Any sensitization to diisocyanates is irreversible and can’t be cured. Anyone who’s sensitized cannot be in areas where potential exposures to diisocyanates exist.
Because diisocyanates are highly toxic chemicals, you must reduce or eliminate exposures around your workplace. Here are some ways you can help do that:
- Provide personal protective equipment: Require skin and eye protection whenever diisocyanates are present.
- Ensure proper exhaust ventilation: Provide a booth or hood with a minimum face velocity of 100 feet per minute (fpm) whenever a urethane process is in use. Provide local exhaust ventilation during packaging operations using urethane foams.
- Take precautions when spraying: Perform any spraying of urethane paints, coatings, or foams in a spray booth. Provide spray painters with air-supplied respirators.
- Use proper storage containers: Design your storage plan for materials containing raw diisocyanates so it protects containers from heat and direct sunlight.
You’ll also need to take precautions to keep diisocyanates away from bases and caustics, primary or secondary amines, acids or alcohols, and also water.

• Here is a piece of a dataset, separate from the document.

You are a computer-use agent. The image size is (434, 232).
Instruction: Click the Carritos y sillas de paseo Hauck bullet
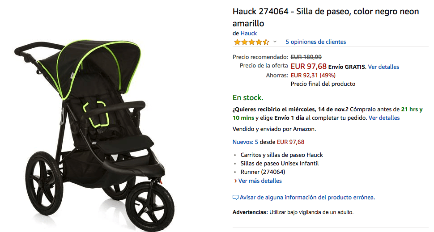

Diisocyanates are very reactive if mixed with any of these and could release significant volumes of carbon dioxide into the air or even result in an explosion. If there’s a fire, you’ll need to explain the dangers to emergency personnel—including the possible release of hydrogen cyanide and carbon monoxide. The best way to put out a diisocyanate-supported fire is with a dry chemical powder, carbon dioxide, or foam. You should only use water if there’s a large supply available.
If diisocyanates spill in your workplace, evacuate the area to avoid exposing any employees. Remember to follow the containment and cleanup recommendations from the Safety Data Sheets (SDS).
Since diisocyanates are highly toxic, you should understand the exposure limits. In order to keep workers safe, follow the guidelines from OSHA and the American Conference of Governmental Industrial Hygienists. They’ve established these permissible exposure limits and threshold limit values for several diisocyanates:
By understanding the properties and hazards of diisocyanates, you can help make your workplace safer for both you and your employees.